[DIRECTIONS]
1. Decide whether each statement agrees with the blog passage. Answer yes or no and quote the deciding words from the passage.
(a) The commenter said the young men at the church activity objected to how she was dressed.
(b) The oldest daughter served a mission in 2013-2014.
(c) The December post says the first meeting with the wife was 28 years earlier.
2. Answer these questions using facts the blog passage states.
(a) On what date does the post about changing views of modesty appear?
(b) What outfit did the daughter wear on her mission while still being seen as modest?
(c) What was the title of Jacob's post on By Common Consent?

[PASSAGE SHOWN]
▶
Monday, March 9, 2015

Evolving, Generational Understanding of Modesty: I am Glad Views are Changing

Some time ago, I was reading an online thread in response to a post about modesty, and one commenter shared an experience where the young men at a church activity were not concerned about how she was dressed but, instead, it was their mothers who objected and made this young woman feel attacked and rejected.  She stressed that she was dressed modestly by any normal standard - but her breasts were larger than the other girls', and she couldn't hide her figure.  I was saddened that someone dressed properly, even by a standard that is more conservative than what I would advocate would be judged and made to feel bad in a situation like that - but what I found interesting is that it wasn't the young men who were concerned; it was their mothers.

This experience happened decades ago, but it reinforces one thing that is encouraging:

Youth tend to be more open and less dogmatic than adults.

I think we all know that, but the encouraging thing to me is that our youth right now (and I am including young adults in that category) simply see the world differently than their parents and grandparents and are moving into "adult" roles in the Church at an earlier age than previously - especially the young women. I really like that movement, because I believe it will change the way we talk about things like modesty.

One simple yet important example of that is missionary attire for young women. My oldest daughter served a mission in 2013-2014.  She sent pictures regularly, and her mission had a mission blog where pictures were posted regularly. What the young women were wearing in those pictures was modest, by the best definition of that word - but much of what they were wearing would not have been allowed back when I served my mission. The colors, the way the clothes fit, the styles - almost everything about their clothing was different than when I served, and that is a very, very good thing. Seriously, my daughter was able to wear a stylish pencil skirt and blouse combination that didn't hide her figure in any way, and she was seen as modest - as she is. My daughter didn't have to worry about the reactions of "the mothers", even while she was serving a mission.

If such attire now is approved for missionaries, it won't be taken away when they return. Most of them won't allow that, and the young men who serve missions with them will be used to seeing them dressed that way.

It seems like a little thing, but when it comes to culture, it's not as little as it seems.

Thursday, December 18, 2014

Jesus' Private, Intimate, Romantic and/or Sexual Life - and a Tribute to the Woman I Love

My 28th anniversary is today, so I have been thinking a lot the last few days about my marriage and how grateful I am that I met my wife 32 1/2 years ago - and the life we have shared since then.

I linked previously to a post by Jacob on By Common Consent entitled "Men, Sex and Modesty".  I came across an exchange I had in that thread with another commenter and felt like I should copy it as a separate post.  

The other person said:

“To the best of our knowledge, Christ loved women in a non-romantic way. He wasn’t dating them, trying to get their attention, wooing them, courting them, much less marrying and eventually having sex with them.”
◀
[RECORDS SUPPLIED]
▶
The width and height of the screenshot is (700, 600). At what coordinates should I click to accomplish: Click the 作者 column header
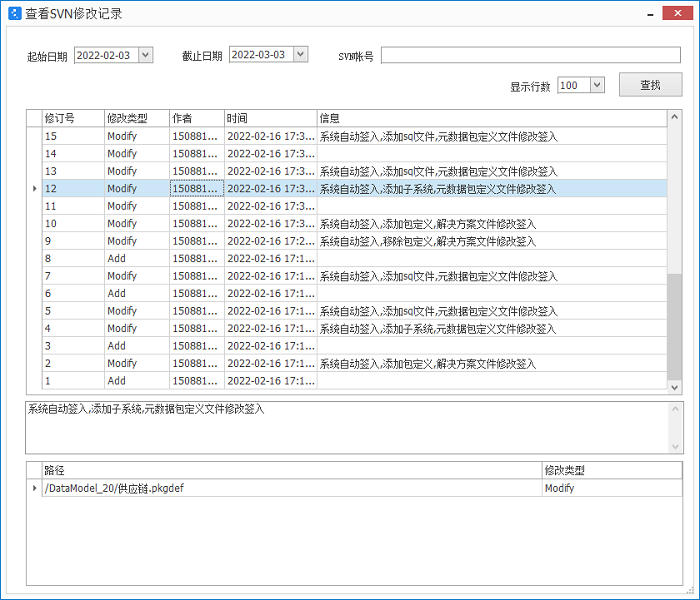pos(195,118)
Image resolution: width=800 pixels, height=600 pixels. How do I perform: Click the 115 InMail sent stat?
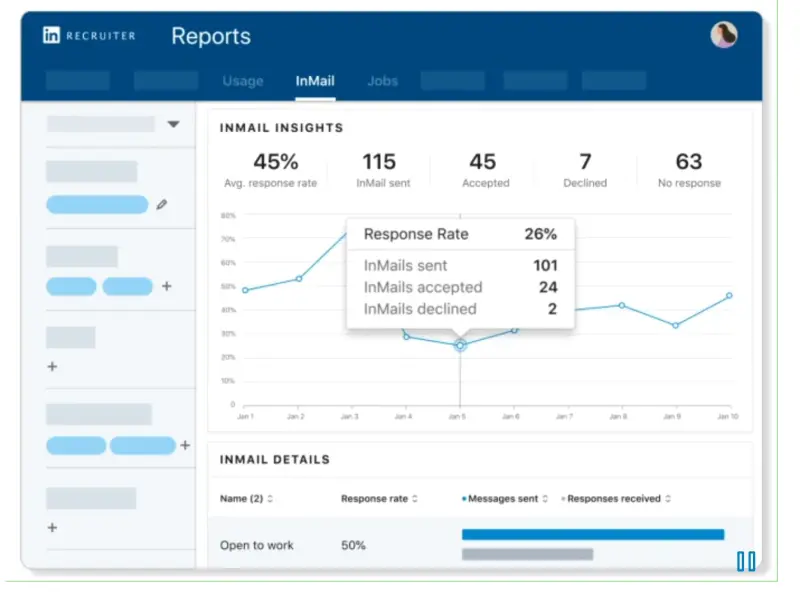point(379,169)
◀
▶
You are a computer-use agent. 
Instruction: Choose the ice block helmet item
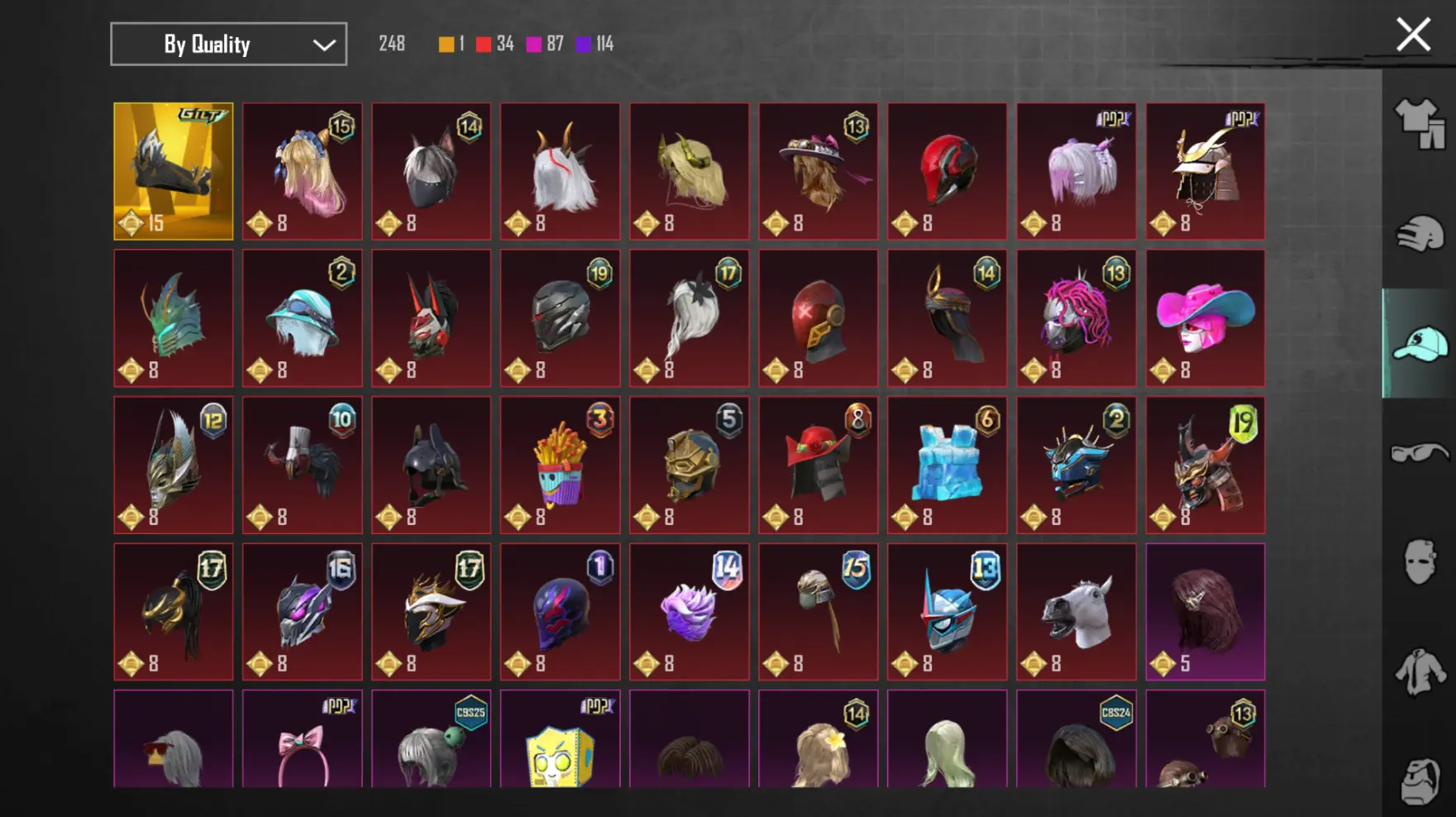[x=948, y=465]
◀
▶
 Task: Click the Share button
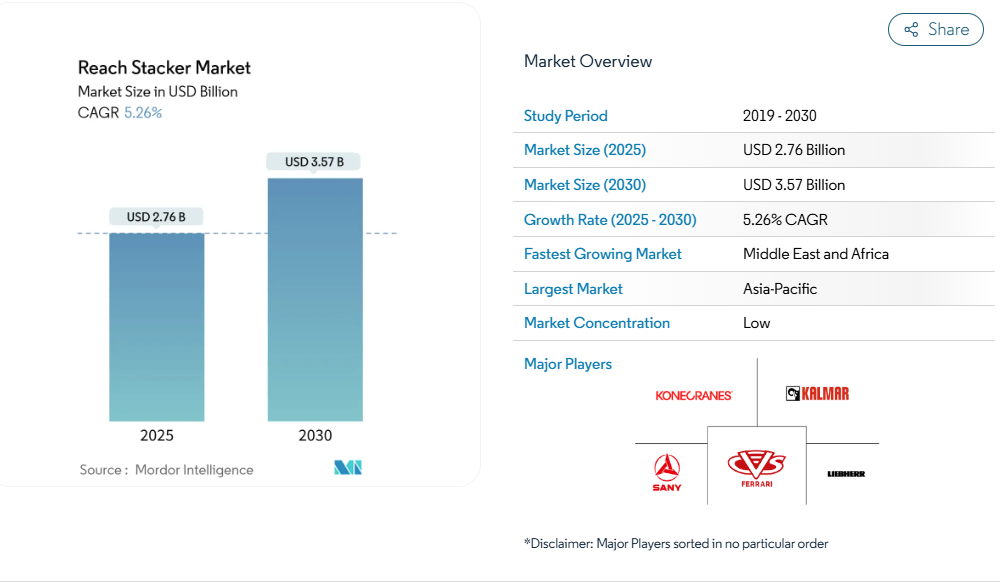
◀
[SOLUTIONS BELOW]
1.
(a) No: "it wasn't the young men who were concerned; it was their mothers."
(b) Yes: "My oldest daughter served a mission in 2013-2014."
(c) No: "I met my wife 32 1/2 years ago"

2.
(a) Monday, March 9, 2015
(b) A stylish pencil skirt and blouse combination
(c) "Men, Sex and Modesty"